- The Washington Times - Saturday, May 4, 2002

WTTK isn't the name of a radio or television station. It's the moniker for a group of men and women who want to find out the truth about what is causing the breakdowns in their relationships.

The initials stand for When the Truth Knocks Inc., a group of mostly black men and women who come together once or twice a month to talk about weighty issues, give advice and testify about their personal experiences in their relationships and marriages.

"The lack of communication between black men and women is what is causing our relationships to break down," Anissa Freeman says as she finishes debating why she thinks relationship forums are important for both singles and couples.

"I like to come here and get some insight of what men are thinking in a relationship," says Miss Freeman, 31, who has participated in WTTK relationship forums for almost a year. The self-help discussion group meets in restaurants and lounges throughout the District.

The participants range in age from twentysomethings to those older than 50. They are married, single, divorced, living alternative lifestyles. Everyone gets along "for the most part" and has a good time, says WTTK founder Lorraine Graham-Brown.

"We have people of all races come in, and most of our clientele are regulars who come back again and again," Mrs. Brown says.

Although the venues usually are packed, there was a light crowd last Saturday for most of the discussion at the Cada Vez Restaurant in the District's U Street corridor.

"The topic for discussion [probably] scared people away this time," says Mrs. Brown, 37.

HIV/AIDS in the black community was the topic. A movie social featured the independent black film "One Week." The film's main character is terrorized for one week after a long-past female acquaintance calls him from a free clinic to tell him he should get tested for the deadly virus that causes AIDS.

"We usually get about 150 or more [people ] to come out, but this was the first time we had ever tried to tackle this issue," says Mrs. Brown, whose husband, Derek, 33, assists with the WTTK events.

Marc Funn, 35, served as moderator. Mrs. Brown and Mr. Funn decide which topics will be discussed at the meetings.

"I work in the field dealing with HIV/AIDS cases, and I thought it would be good to hear other people and give my own insight," says Lamont Clark, 30, of New Carrollton, who came to WTTK for the first time for the HIV/AIDS discussion.

Mrs. Brown says Mr. Clark's knowledge of the issue helped a lot of people in the group educate themselves on the touchy subject of AIDS in the black community.

"How many people actually know there are two types of the HIV virus?" she asks rhetorically.

For that matter, Mr. Funn asks, how many people know that the fastest-growing population of AIDS cases in the U.S. is made up of black women?

"That is what these groups are all about," Mrs. Brown says, "education and understanding through discussions of values and ideas."

Mr.

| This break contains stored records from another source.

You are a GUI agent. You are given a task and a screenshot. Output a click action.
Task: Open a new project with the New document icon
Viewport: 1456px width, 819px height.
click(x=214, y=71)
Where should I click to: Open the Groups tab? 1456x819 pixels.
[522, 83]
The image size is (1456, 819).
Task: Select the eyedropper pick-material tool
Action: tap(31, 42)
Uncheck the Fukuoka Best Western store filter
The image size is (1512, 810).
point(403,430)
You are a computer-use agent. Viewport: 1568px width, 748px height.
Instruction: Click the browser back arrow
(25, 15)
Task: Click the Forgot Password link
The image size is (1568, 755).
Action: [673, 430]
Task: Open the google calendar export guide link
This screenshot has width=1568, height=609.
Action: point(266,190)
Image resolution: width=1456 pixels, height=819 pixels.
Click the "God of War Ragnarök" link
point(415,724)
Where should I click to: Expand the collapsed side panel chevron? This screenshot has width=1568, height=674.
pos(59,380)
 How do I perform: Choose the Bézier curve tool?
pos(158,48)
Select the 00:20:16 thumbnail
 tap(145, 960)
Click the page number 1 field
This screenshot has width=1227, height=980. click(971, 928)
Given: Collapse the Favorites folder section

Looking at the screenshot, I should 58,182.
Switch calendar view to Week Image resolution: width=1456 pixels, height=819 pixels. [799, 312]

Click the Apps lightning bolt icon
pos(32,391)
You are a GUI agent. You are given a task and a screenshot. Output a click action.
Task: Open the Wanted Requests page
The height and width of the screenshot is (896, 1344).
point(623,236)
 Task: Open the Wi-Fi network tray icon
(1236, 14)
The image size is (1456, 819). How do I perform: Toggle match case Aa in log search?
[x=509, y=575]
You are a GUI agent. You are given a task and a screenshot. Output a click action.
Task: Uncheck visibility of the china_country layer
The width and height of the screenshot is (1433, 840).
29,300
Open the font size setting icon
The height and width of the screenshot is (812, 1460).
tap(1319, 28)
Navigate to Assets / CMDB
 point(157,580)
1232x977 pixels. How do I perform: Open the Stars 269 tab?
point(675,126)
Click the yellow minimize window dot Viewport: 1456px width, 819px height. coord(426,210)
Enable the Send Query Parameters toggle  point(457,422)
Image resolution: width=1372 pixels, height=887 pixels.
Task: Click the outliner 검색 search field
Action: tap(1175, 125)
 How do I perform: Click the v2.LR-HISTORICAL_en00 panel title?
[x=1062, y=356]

Brown, who is a records manager for the law firm of Covington & Burling, says the groups have become lifeblood for him and his wife.

As an added bonus, Richard Campbell, the distributor of "One Week," and Kenny Young, the film's lead actor, were on hand to take questions and give their opinions about the subject.

The group, which is seeking nonprofit status as a self-help medium for black men and women, decided in April to start recruiting consistent membership. The dues are $20 for the year.

Mrs. Brown, a legal secretary for Kirkpatrick & Lockhart LLP, says she hopes to get at least a quarter of the people from the more than 1,200 member e-mail list to sign up.

The organization got started through word-of-mouth a year and a half ago.

"I thought that people who are past the [nightclubbing] stage were looking for something different that would challenge them intellectually and give them an opportunity to meet new people," Mrs. Brown says.

Since then, the group has blossomed. It has developed its own Web site (www.WTTK.org) and is moving to get its discussions on the air via cable access channels.

"We talk about everything from your sex life to dating to how to manage children spirituality, finance, health, you name it, if it deals with relationships," says Mr. Funn, who formerly worked in the information-technology field.

Getting people to come out for last month's discussion, titled "And You Say He/She's Just a Friend," was much easier than attracting a crowd for the HIV/AIDS session.

In March, WTTK met at the 18th Street Lounge in Dupont Circle, and for more than two hours, the group talked about what spouses and significant others think about their partners' friends of the opposite sex.

"Now that was a good forum," Mr. Funn says. "We didn't have any trouble getting people to talk about that."

Participants continue their discussions on the way home after a session has ended "and we get on the phone when we get there and keep it going," says Miss Freeman, who lives in Hyattsville.

She says Mrs. Brown recruited her to head WTTK's efforts to get their forums on television after she had come to a number of events.

Today, WTTK is traveling with a group to Atlantic City, N.J. for some weekend fun and to conduct part two of the "just a friend" discussion.

"We expect a good turnout for this weekend," Mr. Funn says.